(Records from a data collection)
──────

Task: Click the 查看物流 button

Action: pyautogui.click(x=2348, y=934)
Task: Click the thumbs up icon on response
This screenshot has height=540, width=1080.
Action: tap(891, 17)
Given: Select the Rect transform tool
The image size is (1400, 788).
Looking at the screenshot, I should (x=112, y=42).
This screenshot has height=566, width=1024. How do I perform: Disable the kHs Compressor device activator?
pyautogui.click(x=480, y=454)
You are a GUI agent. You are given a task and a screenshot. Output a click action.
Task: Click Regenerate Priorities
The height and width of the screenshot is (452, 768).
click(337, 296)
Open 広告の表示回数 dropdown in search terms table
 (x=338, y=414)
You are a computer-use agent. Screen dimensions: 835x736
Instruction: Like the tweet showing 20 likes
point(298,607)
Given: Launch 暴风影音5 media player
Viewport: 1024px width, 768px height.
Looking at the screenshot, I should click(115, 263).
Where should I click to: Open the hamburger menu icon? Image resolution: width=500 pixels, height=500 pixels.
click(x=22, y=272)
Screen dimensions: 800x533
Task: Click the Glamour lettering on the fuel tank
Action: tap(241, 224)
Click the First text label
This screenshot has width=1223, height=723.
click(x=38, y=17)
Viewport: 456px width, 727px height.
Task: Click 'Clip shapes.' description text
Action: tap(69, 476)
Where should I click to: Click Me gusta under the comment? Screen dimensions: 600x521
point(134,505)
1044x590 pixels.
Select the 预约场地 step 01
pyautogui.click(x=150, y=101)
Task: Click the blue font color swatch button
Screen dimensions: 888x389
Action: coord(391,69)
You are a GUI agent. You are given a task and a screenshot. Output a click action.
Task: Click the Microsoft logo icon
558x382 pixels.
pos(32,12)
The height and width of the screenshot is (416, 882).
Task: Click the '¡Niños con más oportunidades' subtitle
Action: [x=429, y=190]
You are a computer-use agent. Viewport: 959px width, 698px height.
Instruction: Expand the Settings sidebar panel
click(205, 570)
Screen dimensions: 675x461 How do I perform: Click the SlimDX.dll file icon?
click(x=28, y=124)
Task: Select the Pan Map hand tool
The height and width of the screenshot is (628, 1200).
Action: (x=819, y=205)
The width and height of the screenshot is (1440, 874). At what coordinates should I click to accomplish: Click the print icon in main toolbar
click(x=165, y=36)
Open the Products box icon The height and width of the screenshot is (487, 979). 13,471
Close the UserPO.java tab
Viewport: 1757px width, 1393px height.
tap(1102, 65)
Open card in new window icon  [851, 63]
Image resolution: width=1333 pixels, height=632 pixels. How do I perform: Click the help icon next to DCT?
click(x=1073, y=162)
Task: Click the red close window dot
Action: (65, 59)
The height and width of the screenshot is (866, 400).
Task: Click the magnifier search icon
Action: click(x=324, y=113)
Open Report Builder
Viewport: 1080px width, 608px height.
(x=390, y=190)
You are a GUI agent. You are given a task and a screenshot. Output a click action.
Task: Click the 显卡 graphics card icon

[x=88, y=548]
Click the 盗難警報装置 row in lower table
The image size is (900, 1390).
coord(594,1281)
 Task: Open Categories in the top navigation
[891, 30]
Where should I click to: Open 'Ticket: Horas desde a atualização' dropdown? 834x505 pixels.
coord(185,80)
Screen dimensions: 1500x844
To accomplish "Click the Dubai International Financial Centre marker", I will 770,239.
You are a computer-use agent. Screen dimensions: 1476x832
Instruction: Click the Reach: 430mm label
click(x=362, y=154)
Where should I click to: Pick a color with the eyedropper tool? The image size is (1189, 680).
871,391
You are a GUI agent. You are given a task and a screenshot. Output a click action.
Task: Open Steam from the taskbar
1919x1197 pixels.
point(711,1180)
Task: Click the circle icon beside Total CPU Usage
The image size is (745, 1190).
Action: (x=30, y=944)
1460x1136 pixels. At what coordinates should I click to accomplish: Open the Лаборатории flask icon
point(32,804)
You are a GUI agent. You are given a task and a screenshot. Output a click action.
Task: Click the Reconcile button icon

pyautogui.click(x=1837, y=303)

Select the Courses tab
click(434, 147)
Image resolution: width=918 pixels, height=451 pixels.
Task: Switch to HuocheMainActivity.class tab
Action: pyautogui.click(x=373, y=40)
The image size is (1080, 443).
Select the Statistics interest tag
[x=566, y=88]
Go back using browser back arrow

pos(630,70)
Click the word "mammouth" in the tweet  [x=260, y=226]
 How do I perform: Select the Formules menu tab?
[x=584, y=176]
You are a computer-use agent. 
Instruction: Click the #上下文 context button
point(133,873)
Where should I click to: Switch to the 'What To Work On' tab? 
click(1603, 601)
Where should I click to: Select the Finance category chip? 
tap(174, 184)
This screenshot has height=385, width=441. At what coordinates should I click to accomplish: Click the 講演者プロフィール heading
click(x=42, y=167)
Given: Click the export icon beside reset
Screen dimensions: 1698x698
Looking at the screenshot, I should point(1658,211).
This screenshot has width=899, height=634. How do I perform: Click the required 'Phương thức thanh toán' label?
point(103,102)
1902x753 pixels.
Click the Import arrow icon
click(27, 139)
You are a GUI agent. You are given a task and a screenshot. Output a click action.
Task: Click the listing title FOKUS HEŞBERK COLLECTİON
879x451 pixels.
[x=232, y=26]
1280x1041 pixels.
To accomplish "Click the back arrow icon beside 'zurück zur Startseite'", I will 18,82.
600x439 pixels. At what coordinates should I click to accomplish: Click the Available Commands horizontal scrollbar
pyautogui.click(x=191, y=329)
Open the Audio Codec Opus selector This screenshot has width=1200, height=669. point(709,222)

──────

- INSTRUCTIONS TO FOLLOW -
What is needed is an exact copy of all the records above.

- RESULT OF THE TASK -
Task: Click the 查看物流 button

Action: pyautogui.click(x=2348, y=934)
Task: Click the thumbs up icon on response
This screenshot has height=540, width=1080.
Action: tap(891, 17)
Given: Select the Rect transform tool
The image size is (1400, 788).
Looking at the screenshot, I should (x=112, y=42).
This screenshot has height=566, width=1024. How do I perform: Disable the kHs Compressor device activator?
pyautogui.click(x=480, y=454)
You are a GUI agent. You are given a task and a screenshot. Output a click action.
Task: Click Regenerate Priorities
The height and width of the screenshot is (452, 768).
click(337, 296)
Open 広告の表示回数 dropdown in search terms table
 (x=338, y=414)
You are a computer-use agent. Screen dimensions: 835x736
Instruction: Like the tweet showing 20 likes
point(298,607)
Given: Launch 暴风影音5 media player
Viewport: 1024px width, 768px height.
Looking at the screenshot, I should click(115, 263).
Where should I click to: Open the hamburger menu icon? Image resolution: width=500 pixels, height=500 pixels.
click(x=22, y=272)
Screen dimensions: 800x533
Task: Click the Glamour lettering on the fuel tank
Action: tap(241, 224)
Click the First text label
This screenshot has width=1223, height=723.
click(x=38, y=17)
Viewport: 456px width, 727px height.
Task: Click 'Clip shapes.' description text
Action: tap(69, 476)
Where should I click to: Click Me gusta under the comment? Screen dimensions: 600x521
point(134,505)
1044x590 pixels.
Select the 预约场地 step 01
pyautogui.click(x=150, y=101)
Task: Click the blue font color swatch button
Screen dimensions: 888x389
Action: coord(391,69)
You are a GUI agent. You are given a task and a screenshot. Output a click action.
Task: Click the Microsoft logo icon
558x382 pixels.
pos(32,12)
The height and width of the screenshot is (416, 882).
Task: Click the '¡Niños con más oportunidades' subtitle
Action: [x=429, y=190]
You are a computer-use agent. Viewport: 959px width, 698px height.
Instruction: Expand the Settings sidebar panel
click(205, 570)
Screen dimensions: 675x461 How do I perform: Click the SlimDX.dll file icon?
click(x=28, y=124)
Task: Select the Pan Map hand tool
The height and width of the screenshot is (628, 1200).
Action: (x=819, y=205)
The width and height of the screenshot is (1440, 874). At what coordinates should I click to accomplish: Click the print icon in main toolbar
click(x=165, y=36)
Open the Products box icon The height and width of the screenshot is (487, 979). 13,471
Close the UserPO.java tab
Viewport: 1757px width, 1393px height.
tap(1102, 65)
Open card in new window icon  [851, 63]
Image resolution: width=1333 pixels, height=632 pixels. How do I perform: Click the help icon next to DCT?
click(x=1073, y=162)
Task: Click the red close window dot
Action: (65, 59)
The height and width of the screenshot is (866, 400).
Task: Click the magnifier search icon
Action: click(x=324, y=113)
Open Report Builder
Viewport: 1080px width, 608px height.
(x=390, y=190)
You are a GUI agent. You are given a task and a screenshot. Output a click action.
Task: Click the 显卡 graphics card icon

[x=88, y=548]
Click the 盗難警報装置 row in lower table
The image size is (900, 1390).
coord(594,1281)
 Task: Open Categories in the top navigation
[891, 30]
Where should I click to: Open 'Ticket: Horas desde a atualização' dropdown? 834x505 pixels.
coord(185,80)
Screen dimensions: 1500x844
To accomplish "Click the Dubai International Financial Centre marker", I will 770,239.
You are a computer-use agent. Screen dimensions: 1476x832
Instruction: Click the Reach: 430mm label
click(x=362, y=154)
Where should I click to: Pick a color with the eyedropper tool? The image size is (1189, 680).
871,391
You are a GUI agent. You are given a task and a screenshot. Output a click action.
Task: Open Steam from the taskbar
1919x1197 pixels.
point(711,1180)
Task: Click the circle icon beside Total CPU Usage
The image size is (745, 1190).
Action: (x=30, y=944)
1460x1136 pixels. At what coordinates should I click to accomplish: Open the Лаборатории flask icon
point(32,804)
You are a GUI agent. You are given a task and a screenshot. Output a click action.
Task: Click the Reconcile button icon

pyautogui.click(x=1837, y=303)

Select the Courses tab
click(434, 147)
Image resolution: width=918 pixels, height=451 pixels.
Task: Switch to HuocheMainActivity.class tab
Action: pyautogui.click(x=373, y=40)
The image size is (1080, 443).
Select the Statistics interest tag
[x=566, y=88]
Go back using browser back arrow

pos(630,70)
Click the word "mammouth" in the tweet  [x=260, y=226]
 How do I perform: Select the Formules menu tab?
[x=584, y=176]
You are a computer-use agent. 
Instruction: Click the #上下文 context button
point(133,873)
Where should I click to: Switch to the 'What To Work On' tab? 
click(1603, 601)
Where should I click to: Select the Finance category chip? 
tap(174, 184)
This screenshot has height=385, width=441. At what coordinates should I click to accomplish: Click the 講演者プロフィール heading
click(x=42, y=167)
Given: Click the export icon beside reset
Screen dimensions: 1698x698
Looking at the screenshot, I should point(1658,211).
This screenshot has width=899, height=634. How do I perform: Click the required 'Phương thức thanh toán' label?
point(103,102)
1902x753 pixels.
Click the Import arrow icon
click(27, 139)
You are a GUI agent. You are given a task and a screenshot. Output a click action.
Task: Click the listing title FOKUS HEŞBERK COLLECTİON
879x451 pixels.
[x=232, y=26]
1280x1041 pixels.
To accomplish "Click the back arrow icon beside 'zurück zur Startseite'", I will 18,82.
600x439 pixels. At what coordinates should I click to accomplish: Click the Available Commands horizontal scrollbar
pyautogui.click(x=191, y=329)
Open the Audio Codec Opus selector This screenshot has width=1200, height=669. point(709,222)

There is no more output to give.